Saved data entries
------------------------------------------------------------

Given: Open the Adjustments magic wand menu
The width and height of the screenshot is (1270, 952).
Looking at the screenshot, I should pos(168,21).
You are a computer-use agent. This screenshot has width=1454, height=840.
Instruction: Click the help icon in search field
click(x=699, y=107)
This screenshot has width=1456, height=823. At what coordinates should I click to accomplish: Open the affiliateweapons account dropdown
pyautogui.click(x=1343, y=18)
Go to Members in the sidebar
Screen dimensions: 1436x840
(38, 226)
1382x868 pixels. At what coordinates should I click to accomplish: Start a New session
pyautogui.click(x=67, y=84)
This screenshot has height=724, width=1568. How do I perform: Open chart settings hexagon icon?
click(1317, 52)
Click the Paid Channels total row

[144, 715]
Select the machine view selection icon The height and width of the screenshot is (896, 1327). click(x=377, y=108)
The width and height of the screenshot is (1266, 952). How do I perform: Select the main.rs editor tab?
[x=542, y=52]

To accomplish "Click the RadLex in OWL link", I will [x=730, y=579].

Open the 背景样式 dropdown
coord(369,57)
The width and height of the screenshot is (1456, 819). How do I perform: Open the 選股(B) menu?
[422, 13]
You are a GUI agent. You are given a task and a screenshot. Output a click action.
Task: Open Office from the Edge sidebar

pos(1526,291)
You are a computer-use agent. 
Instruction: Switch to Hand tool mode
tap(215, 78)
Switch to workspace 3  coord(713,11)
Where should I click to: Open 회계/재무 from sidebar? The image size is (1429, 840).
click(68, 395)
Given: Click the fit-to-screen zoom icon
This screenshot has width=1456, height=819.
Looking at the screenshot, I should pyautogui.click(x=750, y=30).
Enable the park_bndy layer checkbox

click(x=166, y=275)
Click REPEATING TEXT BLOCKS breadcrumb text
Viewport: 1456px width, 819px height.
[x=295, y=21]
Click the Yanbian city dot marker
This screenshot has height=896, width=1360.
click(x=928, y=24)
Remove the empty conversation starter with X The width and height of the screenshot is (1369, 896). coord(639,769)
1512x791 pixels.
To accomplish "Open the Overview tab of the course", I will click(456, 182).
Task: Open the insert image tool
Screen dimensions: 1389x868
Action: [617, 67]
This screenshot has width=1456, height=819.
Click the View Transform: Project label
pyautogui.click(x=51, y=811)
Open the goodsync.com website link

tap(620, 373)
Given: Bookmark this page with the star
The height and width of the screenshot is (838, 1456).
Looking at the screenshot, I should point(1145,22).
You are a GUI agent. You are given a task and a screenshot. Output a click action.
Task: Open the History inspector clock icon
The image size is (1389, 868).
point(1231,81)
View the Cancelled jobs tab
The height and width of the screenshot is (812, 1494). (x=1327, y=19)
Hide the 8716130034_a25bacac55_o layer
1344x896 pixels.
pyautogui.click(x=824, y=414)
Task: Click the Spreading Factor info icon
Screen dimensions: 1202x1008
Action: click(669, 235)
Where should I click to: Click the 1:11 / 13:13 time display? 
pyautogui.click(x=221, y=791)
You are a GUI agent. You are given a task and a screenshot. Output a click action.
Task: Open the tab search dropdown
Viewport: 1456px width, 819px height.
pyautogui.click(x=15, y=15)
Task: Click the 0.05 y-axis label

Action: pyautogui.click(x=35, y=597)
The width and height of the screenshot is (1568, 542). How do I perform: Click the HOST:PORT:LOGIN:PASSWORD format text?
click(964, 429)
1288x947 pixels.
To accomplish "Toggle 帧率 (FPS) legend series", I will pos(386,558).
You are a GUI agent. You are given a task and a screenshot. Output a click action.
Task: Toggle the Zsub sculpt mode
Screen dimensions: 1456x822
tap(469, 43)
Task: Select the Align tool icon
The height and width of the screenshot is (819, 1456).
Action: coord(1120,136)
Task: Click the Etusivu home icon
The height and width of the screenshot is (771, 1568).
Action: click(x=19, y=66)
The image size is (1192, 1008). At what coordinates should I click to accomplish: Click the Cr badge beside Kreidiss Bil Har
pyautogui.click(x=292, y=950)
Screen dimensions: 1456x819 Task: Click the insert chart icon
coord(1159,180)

------------------------------------------------------------

● **The task**: Using the records above, please repeat the line with "Task: Click the 0.05 y-axis label" and every line after it exactly, and give no other text.

● **Result of the exercise**:
Task: Click the 0.05 y-axis label

Action: pyautogui.click(x=35, y=597)
The width and height of the screenshot is (1568, 542). How do I perform: Click the HOST:PORT:LOGIN:PASSWORD format text?
click(964, 429)
1288x947 pixels.
To accomplish "Toggle 帧率 (FPS) legend series", I will pos(386,558).
You are a GUI agent. You are given a task and a screenshot. Output a click action.
Task: Toggle the Zsub sculpt mode
Screen dimensions: 1456x822
tap(469, 43)
Task: Select the Align tool icon
The height and width of the screenshot is (819, 1456).
Action: coord(1120,136)
Task: Click the Etusivu home icon
The height and width of the screenshot is (771, 1568).
Action: click(x=19, y=66)
The image size is (1192, 1008). At what coordinates should I click to accomplish: Click the Cr badge beside Kreidiss Bil Har
pyautogui.click(x=292, y=950)
Screen dimensions: 1456x819 Task: Click the insert chart icon
coord(1159,180)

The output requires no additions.